PC2 at ISC'18

We are participating at ISC 2018 in Frankfurt, which is the largest European conference and trade show on High-Performance Computing. You can meet us at the Gauss-Allianz booth (M-230) on Tuesday from 10:00-11:00.

Dr. Tobias Kenter will present a talk on "Accelerating Modern Scientific Simulations with FPGAs"

Abstract

The Paderborn Center for Parallel Computing is investing into Field-Programmable Gate Arrays (FPGAs) as accelerator technology for HPC. Complementary to a recently signed procurement of a system with 32 latest generation Stratix 10 FPGAs, development efforts are put into FPGA acceleration libraries, infrastructure, and applications. First results of a collaboration project for the acceleration of modern scientific simulation codes have recently been presented at one of the major scientific conferences of the FPGA community, the 26th IEEE International Symposium on Field-Programmable Custom Computing Machines (FCCM). At ISC, we want to make the HPC community aware of these results and their context.

The exploration of FPGAs as accelerators for scientific simulations has so far mostly been focused on small kernels of methods working on regular data structures, for example in the form of stencil computations for finite difference methods. In computational sciences, often more advanced methods are employed that promise better stability, convergence, locality, and scaling. Unstructured meshes are shown to be more effective and more accurate, compared to regular grids, in representing computation domains of various shapes. Using unstructured meshes, the discontinuous Galerkin method preserves the ability to perform explicit local update operations for simulations in the time domain. 
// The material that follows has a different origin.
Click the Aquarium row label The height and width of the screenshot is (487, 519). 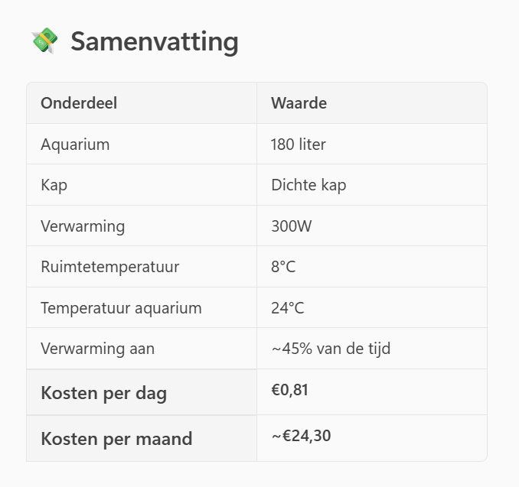pos(75,144)
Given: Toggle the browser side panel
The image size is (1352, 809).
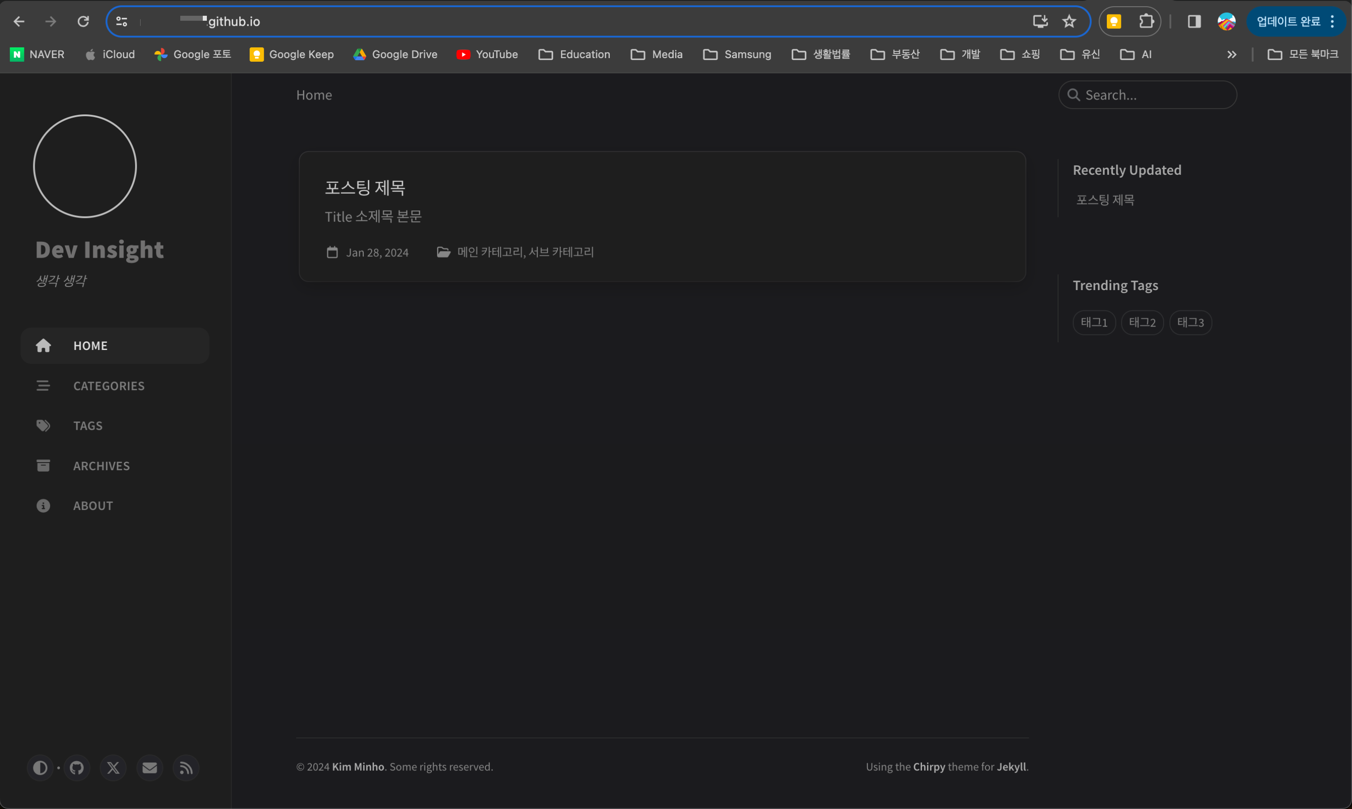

In our current work, we investigate FPGAs as the target platform for implementation of the nodal discontinuous Galerkin method to find time-domain solutions of Maxwell’s equations in an unstructured mesh. In a first step, off-chip memory bandwidth demands are limited by maximizing data reuse and fitting constant coefficients into registers and on-chip RAM blocks. The data layout and parallel access patterns are suitably partitioned to allow this local memory to feed wide data paths with hundreds of parallel floating point operations reliably with data in every cycle. 

Despite the high arithmetic intensity obtained after customizing the local memory layout, some phases and variants of the application require high sustained off-chip bandwidth in the order of tens of GB/s and thus close to the target platforms peak bandwidth. Achiving this bandwidth is particularly challenging due to indirect addressing into the unstructured mesh, which leads to deterministic, yet irregular memory access patterns. We show that by decoupling off-chip memory accesses from the computations on the FPGA, high memory bandwidth can be sustained even for this indirect addressing pattern.

Using the Intel OpenCL SDK for FPGAs, we present implementations for different polynomial orders of the discontinuous Galerkin method. In different phases of the algorithm, either computational or bandwidth limits of the Arria 10 platform are almost reached, achieving more than 100 GFLOPS/s in several kernels and thus overall outperforming a highly multithreaded CPU implementation by around 2x. With ongoing efforts towards the maintainability of these codes for computational scientists, towards scaling the designs for the bigger next generation Stratix 10 FPGAs and over multiple compute nodes, we see this application domain as a highly promising field for FPGA acceleration in HPC.